Em uma quadra das que serviam de aposentos reaes no mosteiro da Batalha, á roda de um bufete de carvalho de lavor antigo, cujos pés, torneados em linha espiral, eram travados por uma especie de escabéllo, que pelos topos se embebia nelles, estavam assentadas varias personagens daquellas com quem o leitor já tractou nos antecedentes capitulos. Eram estas D. João I, Fr. Lourenço Lamprêa, e o procurador Fr. Joanne. Elrei estava á cabeceira da mesa, e no topo fronteiro o prior, tendo á sua esquerda Fr. Joanne.

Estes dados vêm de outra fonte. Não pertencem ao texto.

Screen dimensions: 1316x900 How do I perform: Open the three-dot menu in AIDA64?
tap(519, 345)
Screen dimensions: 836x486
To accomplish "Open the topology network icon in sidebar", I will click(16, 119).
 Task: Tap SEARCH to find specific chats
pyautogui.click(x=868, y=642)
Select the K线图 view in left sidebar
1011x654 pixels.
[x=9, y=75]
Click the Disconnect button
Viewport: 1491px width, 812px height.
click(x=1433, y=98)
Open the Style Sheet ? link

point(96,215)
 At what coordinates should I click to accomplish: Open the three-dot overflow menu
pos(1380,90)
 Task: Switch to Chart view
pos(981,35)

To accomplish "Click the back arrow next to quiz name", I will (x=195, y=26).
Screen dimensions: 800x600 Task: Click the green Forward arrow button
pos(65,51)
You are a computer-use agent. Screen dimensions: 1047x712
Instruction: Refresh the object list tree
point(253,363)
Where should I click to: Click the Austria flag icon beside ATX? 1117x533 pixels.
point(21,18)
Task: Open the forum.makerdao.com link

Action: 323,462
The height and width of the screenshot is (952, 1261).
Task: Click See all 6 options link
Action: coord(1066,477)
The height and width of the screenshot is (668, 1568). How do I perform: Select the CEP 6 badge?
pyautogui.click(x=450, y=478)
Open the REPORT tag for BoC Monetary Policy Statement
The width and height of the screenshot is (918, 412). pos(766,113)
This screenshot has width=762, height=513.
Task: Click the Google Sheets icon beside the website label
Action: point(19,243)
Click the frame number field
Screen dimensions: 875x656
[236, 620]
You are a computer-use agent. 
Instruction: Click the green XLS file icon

Além destes, outros individuos ahi estavam, que as pessoas lidas nas chronicas deste reino tambem conhecerão: taes eram os doutores João das Regras e Martim d’Ocem do conselho d’elrei, cavalleiros mui graves e auctorisados, e afóra elles mais alguns fidalgos, que D. João I particularmente estimava. Atraz da cadeira d’elrei um pagem esperava, em pé, as ordens de seu real senhor. O quadrante do terrado contiguo apontava meio-dia.

Em cima do bufete estava estendido um grande rolo de pergaminho, no qual todos os olhos dos circumstantes se fitavam: era a traça ou desenho do mosteiro, que delineára mestre Affonso Domingues, onde, além dos prospectos geraes do edificio, illuminados primorosamente, se viam todos os córtes e alçados de cada uma das partes dessa complicada e maravilhosa fabrica. Elrei tinha a mão estendida, e os dedos sobre o risco da casa capitular, ao passo que falava com o prior:

“Parece impossivel isso; porque natural desejo é de todos os homens alcançarem repouso e pão na velhice, e não vejo razão para mestre Affonso se doer da mercê que lhe fiz.”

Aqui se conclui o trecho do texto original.